The Aeroassist Flight Experiment validates through orbital testing the concept of aerobraking. This concept uses a planet's atmosphere to slow an entry body in order to achieve an orbit about the planet, transfer to another orbit, or reenter and land on the planet's surface. The concept's primary purpose is to reduce fuel needed for planetary operations.
The NASA AFE project proposes to deploy the AFE unmanned test vehicle from the Shuttle, after which a solid fuel rocket would accelerate it into the atmosphere at 250,000 feet. From there the AFE's blunt shape and small thrusters would fly it back to the Shuttle for retrieval.
Rail approaches to boosting payloads to space are believed to be inexpensive innovative ways of putting payloads in orbit. They are cheaper means because the payloads are launched inside shell like projectiles that do not carry fuel as rockets usually do. Most of the gun type propulsion system remains on the ground. This reduces the mass which has to be sent into orbit. Though cost reduction is cited, the length of the rail path and required accelerations place enormous stress on payloads so that humans could not survive the g-forces.

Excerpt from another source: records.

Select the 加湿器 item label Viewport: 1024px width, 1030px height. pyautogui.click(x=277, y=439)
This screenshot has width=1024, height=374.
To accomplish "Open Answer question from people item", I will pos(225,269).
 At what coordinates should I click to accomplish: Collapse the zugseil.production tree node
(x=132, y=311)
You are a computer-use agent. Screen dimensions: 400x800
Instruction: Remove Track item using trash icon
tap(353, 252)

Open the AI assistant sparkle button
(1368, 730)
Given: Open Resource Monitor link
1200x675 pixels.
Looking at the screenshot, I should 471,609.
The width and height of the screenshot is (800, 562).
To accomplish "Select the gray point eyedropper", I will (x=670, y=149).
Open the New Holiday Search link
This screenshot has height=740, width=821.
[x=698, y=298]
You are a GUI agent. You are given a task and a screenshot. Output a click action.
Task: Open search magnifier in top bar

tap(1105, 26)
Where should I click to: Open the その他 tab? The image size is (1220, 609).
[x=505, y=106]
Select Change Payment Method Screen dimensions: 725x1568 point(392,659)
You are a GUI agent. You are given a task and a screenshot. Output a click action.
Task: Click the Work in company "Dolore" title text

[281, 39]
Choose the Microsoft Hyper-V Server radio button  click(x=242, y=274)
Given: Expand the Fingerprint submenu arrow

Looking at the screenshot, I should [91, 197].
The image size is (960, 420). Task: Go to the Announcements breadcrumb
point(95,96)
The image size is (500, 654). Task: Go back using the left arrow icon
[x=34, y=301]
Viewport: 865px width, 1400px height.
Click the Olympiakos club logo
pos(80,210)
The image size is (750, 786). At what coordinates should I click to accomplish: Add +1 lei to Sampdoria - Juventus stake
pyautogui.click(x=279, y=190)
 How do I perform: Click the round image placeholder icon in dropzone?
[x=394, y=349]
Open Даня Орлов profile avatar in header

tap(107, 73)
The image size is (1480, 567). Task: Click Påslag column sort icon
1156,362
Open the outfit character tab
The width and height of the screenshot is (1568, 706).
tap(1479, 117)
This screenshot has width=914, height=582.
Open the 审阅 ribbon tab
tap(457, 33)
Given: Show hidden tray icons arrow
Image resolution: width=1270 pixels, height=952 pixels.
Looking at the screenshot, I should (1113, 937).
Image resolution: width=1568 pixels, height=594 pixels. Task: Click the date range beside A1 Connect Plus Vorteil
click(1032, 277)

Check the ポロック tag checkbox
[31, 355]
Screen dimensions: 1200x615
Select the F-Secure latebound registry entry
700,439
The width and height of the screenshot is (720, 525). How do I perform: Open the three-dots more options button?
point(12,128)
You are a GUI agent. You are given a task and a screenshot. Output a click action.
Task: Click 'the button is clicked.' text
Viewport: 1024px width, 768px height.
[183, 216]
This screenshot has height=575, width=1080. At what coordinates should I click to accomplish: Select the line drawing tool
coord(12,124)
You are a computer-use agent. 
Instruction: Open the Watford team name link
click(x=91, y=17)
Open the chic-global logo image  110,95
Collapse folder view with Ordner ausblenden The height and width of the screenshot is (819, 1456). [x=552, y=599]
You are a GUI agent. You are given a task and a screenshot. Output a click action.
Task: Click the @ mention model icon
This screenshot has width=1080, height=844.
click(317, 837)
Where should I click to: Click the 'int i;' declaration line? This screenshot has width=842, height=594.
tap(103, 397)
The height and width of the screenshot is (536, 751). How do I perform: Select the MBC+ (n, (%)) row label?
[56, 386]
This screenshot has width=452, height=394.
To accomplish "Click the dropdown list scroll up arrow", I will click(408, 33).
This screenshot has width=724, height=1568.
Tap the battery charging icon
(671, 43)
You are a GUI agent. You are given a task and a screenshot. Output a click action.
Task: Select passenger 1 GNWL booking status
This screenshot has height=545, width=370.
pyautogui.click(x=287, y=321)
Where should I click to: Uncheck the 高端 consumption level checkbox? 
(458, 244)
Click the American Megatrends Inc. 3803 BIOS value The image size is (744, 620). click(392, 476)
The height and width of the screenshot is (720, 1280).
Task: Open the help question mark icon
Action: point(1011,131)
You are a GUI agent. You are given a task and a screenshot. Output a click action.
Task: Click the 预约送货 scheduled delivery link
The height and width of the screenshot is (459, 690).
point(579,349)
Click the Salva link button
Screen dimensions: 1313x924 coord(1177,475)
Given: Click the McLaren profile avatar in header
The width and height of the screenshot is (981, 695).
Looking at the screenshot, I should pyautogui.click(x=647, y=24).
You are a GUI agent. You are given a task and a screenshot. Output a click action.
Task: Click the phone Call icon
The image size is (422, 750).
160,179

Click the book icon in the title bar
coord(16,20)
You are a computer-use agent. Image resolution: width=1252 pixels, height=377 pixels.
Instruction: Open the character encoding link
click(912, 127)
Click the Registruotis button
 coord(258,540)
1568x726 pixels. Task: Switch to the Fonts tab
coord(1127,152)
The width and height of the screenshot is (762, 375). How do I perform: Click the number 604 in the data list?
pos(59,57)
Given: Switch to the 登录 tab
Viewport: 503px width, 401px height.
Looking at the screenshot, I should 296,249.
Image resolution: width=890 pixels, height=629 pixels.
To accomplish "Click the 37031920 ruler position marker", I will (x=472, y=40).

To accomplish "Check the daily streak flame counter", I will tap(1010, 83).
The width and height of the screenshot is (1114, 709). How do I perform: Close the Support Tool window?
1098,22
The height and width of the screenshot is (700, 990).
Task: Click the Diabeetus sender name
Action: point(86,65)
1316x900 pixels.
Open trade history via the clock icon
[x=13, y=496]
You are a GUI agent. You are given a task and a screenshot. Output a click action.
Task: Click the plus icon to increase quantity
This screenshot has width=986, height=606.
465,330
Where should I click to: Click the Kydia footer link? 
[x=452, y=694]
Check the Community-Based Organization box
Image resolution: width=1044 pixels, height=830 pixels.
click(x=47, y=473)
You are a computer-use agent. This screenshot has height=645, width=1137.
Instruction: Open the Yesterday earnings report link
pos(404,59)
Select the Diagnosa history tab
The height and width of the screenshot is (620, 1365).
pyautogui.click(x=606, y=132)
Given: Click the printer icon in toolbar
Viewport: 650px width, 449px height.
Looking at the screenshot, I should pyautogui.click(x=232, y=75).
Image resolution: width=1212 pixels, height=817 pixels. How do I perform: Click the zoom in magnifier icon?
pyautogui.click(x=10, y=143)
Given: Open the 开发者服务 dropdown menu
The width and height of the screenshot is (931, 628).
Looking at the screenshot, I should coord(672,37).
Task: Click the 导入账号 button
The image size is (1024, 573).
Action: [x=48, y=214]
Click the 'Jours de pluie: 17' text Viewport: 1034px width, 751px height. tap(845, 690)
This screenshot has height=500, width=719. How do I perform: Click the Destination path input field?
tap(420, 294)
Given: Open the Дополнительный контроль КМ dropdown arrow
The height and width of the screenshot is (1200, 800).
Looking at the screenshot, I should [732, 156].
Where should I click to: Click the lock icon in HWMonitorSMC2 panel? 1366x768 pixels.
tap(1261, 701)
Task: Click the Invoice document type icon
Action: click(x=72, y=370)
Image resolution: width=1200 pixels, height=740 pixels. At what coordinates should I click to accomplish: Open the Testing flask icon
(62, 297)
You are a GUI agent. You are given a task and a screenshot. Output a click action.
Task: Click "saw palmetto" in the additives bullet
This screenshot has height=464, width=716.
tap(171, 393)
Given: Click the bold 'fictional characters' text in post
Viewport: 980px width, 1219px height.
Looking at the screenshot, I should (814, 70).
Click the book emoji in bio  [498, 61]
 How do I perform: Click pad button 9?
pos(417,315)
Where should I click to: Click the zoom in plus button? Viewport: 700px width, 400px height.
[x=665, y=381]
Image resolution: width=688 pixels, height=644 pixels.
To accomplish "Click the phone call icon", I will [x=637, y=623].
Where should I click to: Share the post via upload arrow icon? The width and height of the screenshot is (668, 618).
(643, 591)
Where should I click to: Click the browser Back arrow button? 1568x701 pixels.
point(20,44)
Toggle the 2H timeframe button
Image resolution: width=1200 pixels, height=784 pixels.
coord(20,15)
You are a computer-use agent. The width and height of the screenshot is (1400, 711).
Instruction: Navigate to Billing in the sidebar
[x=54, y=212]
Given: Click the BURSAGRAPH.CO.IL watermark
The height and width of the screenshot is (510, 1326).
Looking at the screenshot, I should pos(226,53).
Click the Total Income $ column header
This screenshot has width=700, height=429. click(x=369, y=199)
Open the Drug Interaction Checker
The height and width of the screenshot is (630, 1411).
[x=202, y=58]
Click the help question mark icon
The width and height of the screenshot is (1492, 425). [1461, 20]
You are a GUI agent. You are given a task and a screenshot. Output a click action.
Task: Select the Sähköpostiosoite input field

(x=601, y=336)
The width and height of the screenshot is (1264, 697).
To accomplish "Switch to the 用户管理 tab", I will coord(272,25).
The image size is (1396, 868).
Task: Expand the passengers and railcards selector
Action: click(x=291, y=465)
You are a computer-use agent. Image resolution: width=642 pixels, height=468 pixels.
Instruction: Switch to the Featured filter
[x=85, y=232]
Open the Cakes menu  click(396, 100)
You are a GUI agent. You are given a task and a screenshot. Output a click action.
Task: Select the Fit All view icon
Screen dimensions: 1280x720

For an Earth to orbit launch, a tube about two-thirds of a mile in length would be built at an elevation of 30 degrees with respect to the horizon. The projectile would include a removable armature and a heat protecting aeroshell, a rocket motor, and the payload itself. After the shell reached 2.7 miles per second (end of gun), the projectile would have sufficient velocity to pass through the Earth's atmosphere. The acceleration of one thousand to two thousand G's would require acceleration hardened payloads. The armature would separate and fall to Earth. The aeroshell would also drop away, and the rocket motor would add a delta v of 2.7 miles per second to reach orbit.